West Coast Foodie, Didi Stols visited the Expresso Show kitchen for the Culinary Hotline with Clement Pedro!

Pumpkin Puffs / Pampoen Poffertjies

Serves: 4-6
Time: 30 minutes
Recipe by: Didi Stols

1 Cup flour
2 teaspoons baking powder
1 pinch of salt
25ml brown sugar
1 Cup cooked butternut (mashed)
1 large egg
80 ml Milk
750 ml cooking oil for deep frying

For the sauce:
½ Cup brown sugar
½ Cup golden syrup
125g butter
250 ml cream
A few splashes of Fish sauce to taste


Mix all the dry ingredients together then mix all the wet ingredients together and combine the two mixtures to form a batter. Heat a large pot with cooking oil. Dollop teaspoons of batter in the oil and fry until golden brown.

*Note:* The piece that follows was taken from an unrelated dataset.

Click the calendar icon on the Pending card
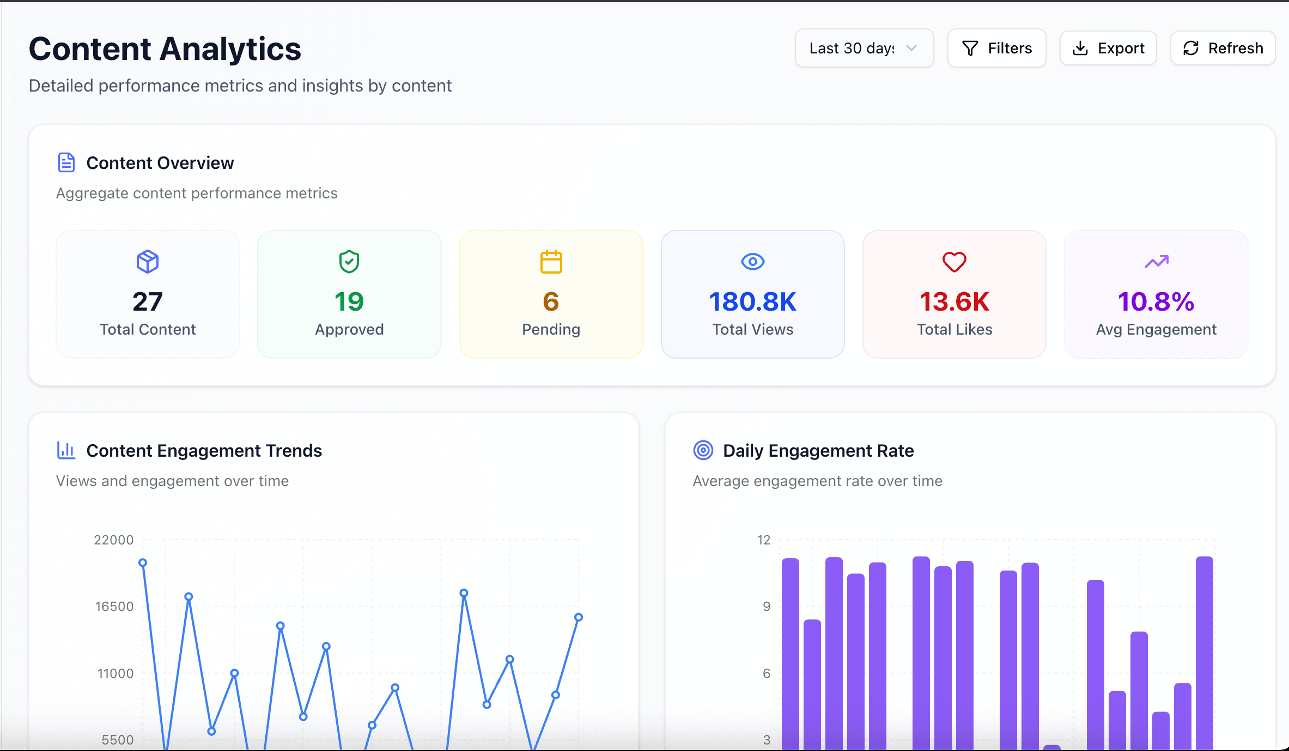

In a medium saucepan over medium heat, add butter, syrup and sugar stirring frequently until a deep dark caramel forms. Then add cream. (don’t worry if the mixture seizes up, it will melt again shortly). Once your sauce is well incorporated, add a few splashes of fish sauce until you have achieved your desire amount of salt.

Pour the caramel over the hot puffs and enjoy!

Prawn and Bacon Pierogi

Serves: 4-6
Time: 1 hour 30 minutes
Recipe by: Didi Stols

240g Flour
½ tsp salt
1 large egg
113g sour cream
57g room temperature butter ( a low set oven will help with this)

For the filling:
500g prawn meat (very finely chopped)
250g bacon (very finely chopped)
Half red onion (grated)
Coriander (finely chopped)
Salt and papper


Mix together the flour and salt. Add egg and combine. (you will have a very clumpy dough at this point) In a separate bowl, combine butter and sourcream. You will have a very sticky ball of dough. Working with just your fingertips, knead the dough until it is more silky but still sticky. Resist the urge to add more flour. Wrap the ball in cling film and set in fridge to rest 30-60 minutes.

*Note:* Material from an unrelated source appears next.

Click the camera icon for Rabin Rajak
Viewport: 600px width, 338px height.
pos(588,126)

To make the filling, fry bacon in a pan. Once most of the fat is rendered, add remaining ingredients and fry until prawns are just just cooked.
Place the filling in the fridge to cool completely before shaping Pierogi.

Once dough has rested, roll out into thin layer. With a round cookie cutter or ring mould, cut circles out of dough. Fill each circle with lots of filling, fold in half and seal the edges with a dab of water.

Tumble pierogi into a pot of gently boiling water. They will float when theyre ready. This takes just a few minutes. Once floating, heat a non stick pan with some butter and oil and fry off pierogi to desired crispiness.